# Cervelo P2 or the Felt B14??



## trek21 (Oct 27, 2010)

hello all, been awhile since I have posted been training for my first triathlon I did last weekend. I had a blast and did it on my Trek 2.1 but now am wanting a full tri bike and still keep the road bike for those group rides. 2 of my LBS have bikes I am interested in. the first has the Cervelo P2 http://www.cervelo.com/en_us/bikes/2011/P2/prices-specs/ and the other has the Felt B14 http://www.feltbicycles.com/USA/2011/TT-TRI/TT-TRI-Series/B14.aspx. I was really liking the Cervelo at first but it seems like now I am liking the Felt more. The P2 is going for $2400 and the B14 is $2800 but the guy said he may be able to work on the price some. 
I like the way the Felt has the carbon fiber look, deep dish rims, and not to mention the dura ace group set and vision crank. So is a better deal to go with the Felt or Cervelo?? I know its personal preference and have not test rode either one yet but I did physically go look at them in the store.


----------



## kbiker3111 (Nov 7, 2006)

Whichever one fits better. Seriously.

They don't even scale in size the same. The Felt starts off with less length than the cervelo, but by the time you get to the big sizes, its considerably longer. The Felt also has a slightly larger biggest size than the cervelo and uses 700c wheels on its smallest size. It really depends on riding the frames and making sure you're fit correctly to the right one.


----------



## sdeeer (Aug 12, 2008)

kbiker3111 said:


> Whichever one fits better.
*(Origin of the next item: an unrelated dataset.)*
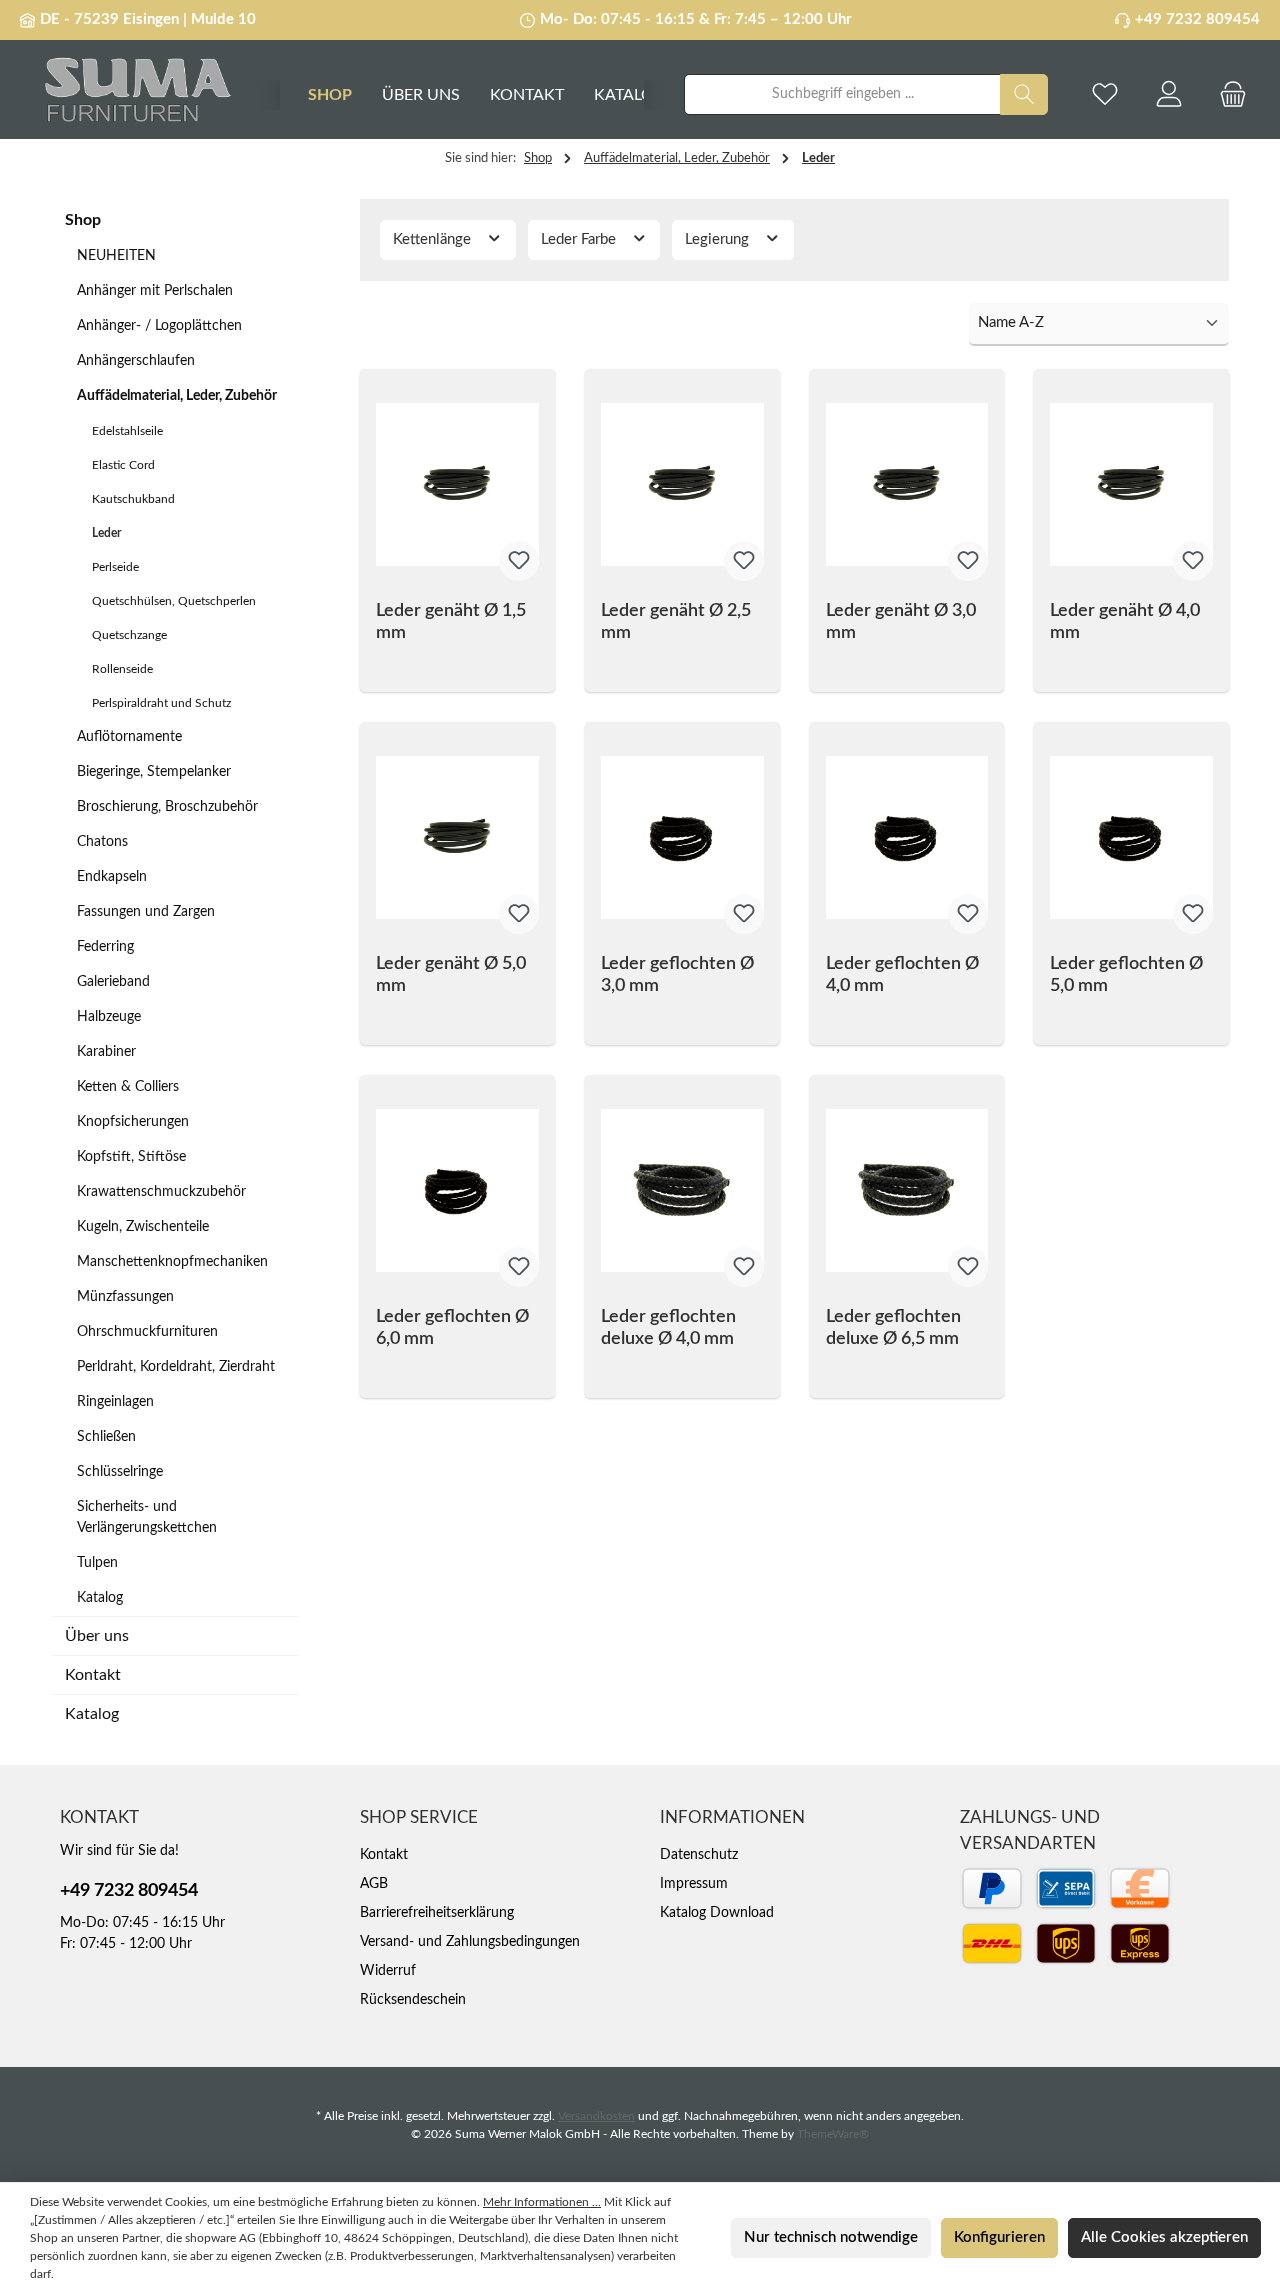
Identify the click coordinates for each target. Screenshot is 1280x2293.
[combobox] (842, 94)
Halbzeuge (109, 1017)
Seriously.
> .


Going fast on a TT/tri bike is all about fit (power to aero position). Try them both and spend some time figuring out which fits best. If it is close, then go by price and style.


----------



## spade2you (May 12, 2009)

Make sure the shop is reputable and knows how to sell you the right fit. Ask around. There are shops that will fit you to what they have in stock to make a quick sale, but find the one that's willing to make sure it really fits before sending you on your way.


----------



## trek21 (Oct 27, 2010)

Thanks everyone. I do plan on doing a test ride with both bikes as it gets nearer to buying. Now to throw a little twist in here. The shop is willing to knock off $100 off the felt if its bought in stock. 
The other twist is my brother has a Felt B2 and is wanting $2500 for it and its a 2009 model with dura ace components, TTR3 rims, FSA gossamer crank (was told these cranks aren't very good compared to say a vision crank). 
So if this bike fits me and I like it would this be a better deal!!


----------



## trek21 (Oct 27, 2010)

So whats the main difference in the FSA gossamer crank and the vision trimax pro? Are they both made by FSA??


----------



## mimason (Oct 7, 2006)

The B2 is a very nice TT bike and I would go that route if it is the right size. Don't worry about the crank too much as components don't make you faster and you are not as hard on equipment as compared to a road bike. Besides you are buying the frame. You can always upgrade by finding a deal on a 7800 crank down the road if you are worried about that.

FWIW, I ride a P2c.


----------



## trek21 (Oct 27, 2010)

Well, I rode the Cannondale slice, the felt B14 and the Cevelo P2 and the P2 was hands down the winner. Now I know why so many people chose that bike!!! By the end of May I should be riding my new Cevelo P2!!!:thumbsup:


----------